L’autre projet émane justement des créanciers. Alors que Solocal affiche une dette obligataire de 398 millions d’euros, certains porteurs ont proposé de convertir en actions un quart de cette dette et d’apporter environ 20 millions d’euros en argent frais. Une part importante de la dette obligataire de Solocal est détenue par le gestionnaire new-yorkais GoldenTree, également actionnaire de l’enseigne de prêt-à-porter Camaïeu, qui a été placée, le 26 mai, en redressement judiciaire.

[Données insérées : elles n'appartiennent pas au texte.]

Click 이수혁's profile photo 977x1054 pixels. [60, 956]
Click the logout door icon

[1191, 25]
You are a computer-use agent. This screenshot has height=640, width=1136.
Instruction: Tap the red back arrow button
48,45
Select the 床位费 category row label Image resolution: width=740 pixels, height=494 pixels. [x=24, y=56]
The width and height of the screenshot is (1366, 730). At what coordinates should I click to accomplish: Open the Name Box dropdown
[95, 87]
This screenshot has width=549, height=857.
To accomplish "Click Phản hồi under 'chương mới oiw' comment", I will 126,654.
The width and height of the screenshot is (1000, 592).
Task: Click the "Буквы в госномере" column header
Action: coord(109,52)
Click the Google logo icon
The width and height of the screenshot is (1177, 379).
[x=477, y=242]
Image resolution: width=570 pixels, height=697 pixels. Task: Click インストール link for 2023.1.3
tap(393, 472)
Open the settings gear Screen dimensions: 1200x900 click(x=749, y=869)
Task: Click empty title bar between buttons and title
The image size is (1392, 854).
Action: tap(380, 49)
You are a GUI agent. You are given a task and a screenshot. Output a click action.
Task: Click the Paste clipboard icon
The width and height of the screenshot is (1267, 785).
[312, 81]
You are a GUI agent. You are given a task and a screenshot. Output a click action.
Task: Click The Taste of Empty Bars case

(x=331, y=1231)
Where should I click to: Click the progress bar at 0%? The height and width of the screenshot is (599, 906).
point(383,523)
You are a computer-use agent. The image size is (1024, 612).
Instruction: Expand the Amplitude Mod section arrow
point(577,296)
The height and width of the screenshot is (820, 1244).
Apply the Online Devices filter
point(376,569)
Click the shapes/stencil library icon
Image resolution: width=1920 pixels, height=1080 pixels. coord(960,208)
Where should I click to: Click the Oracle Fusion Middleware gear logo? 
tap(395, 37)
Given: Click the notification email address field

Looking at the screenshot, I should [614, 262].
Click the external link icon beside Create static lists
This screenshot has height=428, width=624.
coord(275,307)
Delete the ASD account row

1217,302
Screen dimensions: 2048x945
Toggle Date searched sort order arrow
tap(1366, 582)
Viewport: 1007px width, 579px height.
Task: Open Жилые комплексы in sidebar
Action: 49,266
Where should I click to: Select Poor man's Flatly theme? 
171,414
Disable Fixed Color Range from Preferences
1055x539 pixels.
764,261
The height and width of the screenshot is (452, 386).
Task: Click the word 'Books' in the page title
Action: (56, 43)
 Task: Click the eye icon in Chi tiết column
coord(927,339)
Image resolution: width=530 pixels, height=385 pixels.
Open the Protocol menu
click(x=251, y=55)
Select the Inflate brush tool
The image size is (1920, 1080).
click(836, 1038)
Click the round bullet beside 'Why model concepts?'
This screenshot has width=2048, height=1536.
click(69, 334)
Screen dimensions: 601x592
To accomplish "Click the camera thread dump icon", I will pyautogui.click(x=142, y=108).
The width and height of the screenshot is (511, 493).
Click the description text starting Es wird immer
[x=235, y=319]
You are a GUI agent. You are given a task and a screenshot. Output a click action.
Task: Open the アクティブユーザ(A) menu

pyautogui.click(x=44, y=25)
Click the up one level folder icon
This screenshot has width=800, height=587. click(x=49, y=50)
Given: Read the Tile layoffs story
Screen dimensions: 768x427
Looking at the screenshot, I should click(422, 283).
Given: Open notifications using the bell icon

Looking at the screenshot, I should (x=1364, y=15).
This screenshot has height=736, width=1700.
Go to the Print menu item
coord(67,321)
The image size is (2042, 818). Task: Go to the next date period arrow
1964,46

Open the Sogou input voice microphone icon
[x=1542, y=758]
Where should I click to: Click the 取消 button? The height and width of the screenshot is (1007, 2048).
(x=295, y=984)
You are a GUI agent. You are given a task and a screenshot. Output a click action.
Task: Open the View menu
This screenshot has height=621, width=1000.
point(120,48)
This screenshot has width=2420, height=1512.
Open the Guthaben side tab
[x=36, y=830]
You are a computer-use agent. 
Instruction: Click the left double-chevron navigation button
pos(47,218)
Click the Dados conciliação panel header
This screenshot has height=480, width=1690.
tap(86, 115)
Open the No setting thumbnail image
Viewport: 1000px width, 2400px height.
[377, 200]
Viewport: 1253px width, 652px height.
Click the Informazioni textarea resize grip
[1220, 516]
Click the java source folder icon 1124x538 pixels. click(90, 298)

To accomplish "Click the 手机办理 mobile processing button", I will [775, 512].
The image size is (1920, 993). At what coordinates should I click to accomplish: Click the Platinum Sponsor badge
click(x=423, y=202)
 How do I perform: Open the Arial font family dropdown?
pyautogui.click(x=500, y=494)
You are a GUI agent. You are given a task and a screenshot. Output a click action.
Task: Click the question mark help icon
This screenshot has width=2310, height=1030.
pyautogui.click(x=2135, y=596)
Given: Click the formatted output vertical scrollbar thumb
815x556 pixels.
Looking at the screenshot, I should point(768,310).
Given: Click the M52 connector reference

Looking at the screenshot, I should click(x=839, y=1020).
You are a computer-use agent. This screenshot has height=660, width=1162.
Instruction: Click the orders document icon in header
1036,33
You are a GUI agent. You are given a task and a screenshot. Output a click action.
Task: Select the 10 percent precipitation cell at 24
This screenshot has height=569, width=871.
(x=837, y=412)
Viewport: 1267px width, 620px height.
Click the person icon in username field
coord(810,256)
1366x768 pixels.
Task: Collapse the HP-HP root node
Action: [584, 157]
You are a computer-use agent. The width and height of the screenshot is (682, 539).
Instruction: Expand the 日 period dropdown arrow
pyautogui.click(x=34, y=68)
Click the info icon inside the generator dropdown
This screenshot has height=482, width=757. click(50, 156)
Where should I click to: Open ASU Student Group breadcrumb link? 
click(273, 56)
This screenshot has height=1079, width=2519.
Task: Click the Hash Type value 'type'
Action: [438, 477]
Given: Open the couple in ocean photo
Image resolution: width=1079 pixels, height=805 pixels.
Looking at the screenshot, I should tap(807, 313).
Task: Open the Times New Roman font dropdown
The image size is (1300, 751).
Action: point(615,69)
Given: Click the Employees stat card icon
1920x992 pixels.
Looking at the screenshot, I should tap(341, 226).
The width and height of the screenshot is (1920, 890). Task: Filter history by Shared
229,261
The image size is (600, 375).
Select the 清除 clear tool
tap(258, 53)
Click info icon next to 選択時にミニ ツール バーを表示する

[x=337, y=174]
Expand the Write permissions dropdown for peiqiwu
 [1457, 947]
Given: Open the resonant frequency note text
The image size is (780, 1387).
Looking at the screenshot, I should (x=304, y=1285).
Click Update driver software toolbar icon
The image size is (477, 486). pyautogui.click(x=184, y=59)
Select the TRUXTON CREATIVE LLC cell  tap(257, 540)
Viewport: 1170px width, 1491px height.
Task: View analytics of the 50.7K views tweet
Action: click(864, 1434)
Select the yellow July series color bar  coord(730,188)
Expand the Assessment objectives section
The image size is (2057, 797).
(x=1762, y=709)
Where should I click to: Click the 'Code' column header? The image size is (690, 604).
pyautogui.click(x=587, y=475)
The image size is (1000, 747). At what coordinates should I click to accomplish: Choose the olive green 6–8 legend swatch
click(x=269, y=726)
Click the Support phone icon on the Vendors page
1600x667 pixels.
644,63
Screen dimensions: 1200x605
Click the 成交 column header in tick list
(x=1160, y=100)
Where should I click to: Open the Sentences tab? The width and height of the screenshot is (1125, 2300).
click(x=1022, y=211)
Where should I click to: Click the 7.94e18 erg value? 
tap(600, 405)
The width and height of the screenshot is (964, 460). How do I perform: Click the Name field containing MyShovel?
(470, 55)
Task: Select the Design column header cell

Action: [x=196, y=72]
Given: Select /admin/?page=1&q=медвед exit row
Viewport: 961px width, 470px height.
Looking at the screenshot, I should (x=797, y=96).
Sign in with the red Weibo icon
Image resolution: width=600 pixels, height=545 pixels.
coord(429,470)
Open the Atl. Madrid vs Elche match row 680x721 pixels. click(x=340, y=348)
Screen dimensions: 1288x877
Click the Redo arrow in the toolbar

Cette piste d’une prise de contrôle par les créanciers est celle qu’a retenue Technicolor, autre vieille gloire de l’économie française passée par de nombreuses vicissitudes, que le Covid-19 a également mise à genoux. L’ex-Thomson Multimedia a annoncé, jeudi 11 juin, vouloir procéder à une sauvegarde financière accélérée, afin de « faciliter la mise en œuvre d’une opération de restructuration ». Si cette opération va à son terme, Bain Capital Credit, Alcentra, Barings, ou Credit Suisse Asset Management – les créanciers de Technicolor à l’origine de ce projet, selon nos informations – pourraient devenir les principaux actionnaires du spécialiste de l’image et du son.